O retorno do Brasil ao Mapa da Fome decorre do desmonte das políticas públicas dos últimos anos, da crise econômica, da pandemia da Covid-19 e da crescente desigualdade social. O Brasil é um dos países mais desiguais do mundo e um dos maiores produtores rurais do mundo, porém com pouca disponibilidade de alimentos de qualidade para todos. Os negócios agrícolas produzem para a exportação, com preços alinhados ao dólar, e para isso recebem todo tipo de apoio governamental.

O Papa Francisco no Dia Mundial da Alimentação de 2021 nos dizia que a luta contra a fome exige a superação da lógica fria do mercado, a lógica fria dos negócios agrícolas, concentrada no mero benefício econômico e na redução dos alimentos a uma mercadoria entre muitas. A luta contra a fome exige um reforço cada vez maior em toda a cadeia produtiva seguindo uma lógica de cunho ético, de solidariedade além da perspectiva caritativa. Torna-se essencial desenvolver um mercado solidário, um negócio solidário.

Em 2020 por ocasião do Dia Mundial da Alimentação o Papa fez uma proposta bem concreta e que exigiria uma decisão corajosa dos governos do mundo inteiro que seria a constituição de um “Fundo Mundial” com o dinheiro que se gasta em armas e outras despesas militar tendo por objetivo a eliminação da fome e contribuir com o desenvolvimento dos países mais pobres.
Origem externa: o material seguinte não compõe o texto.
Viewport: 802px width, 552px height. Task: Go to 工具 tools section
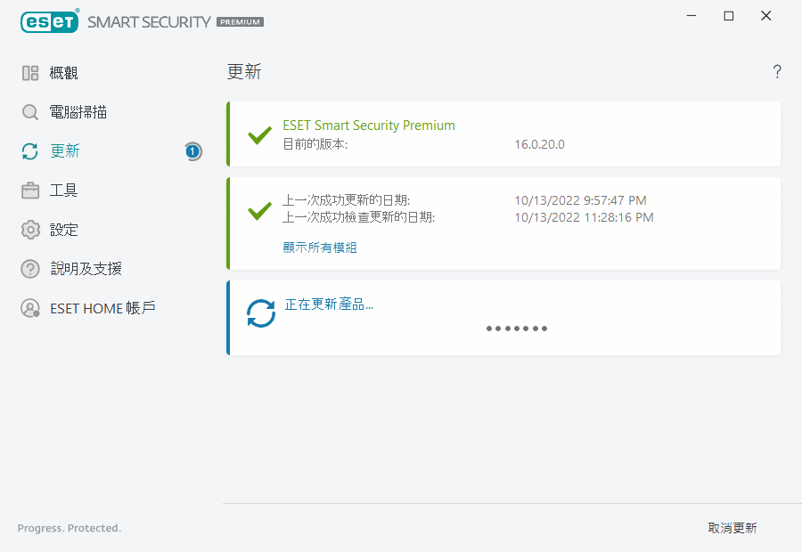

Teríamos assim um horizonte de mundo sem fome, vivendo em paz. As guerras aumentam ainda mais o quadro da fome no mundo.

Concluindo, podemos dizer que a fome é dos maiores desafios à fé cristã. “Porque, assim como o corpo sem o espírito é morto, assim também a fé sem obras é morta” (Tg 2, 26). Desta forma, o Tempo da Quaresma tão forte na liturgia cristã é também o momento em que a fé deve ser traduzida em obras que beneficiam o próximo, de modo especial o faminto, e assim essas mesmas obras possam glorificar dignamente a Deus.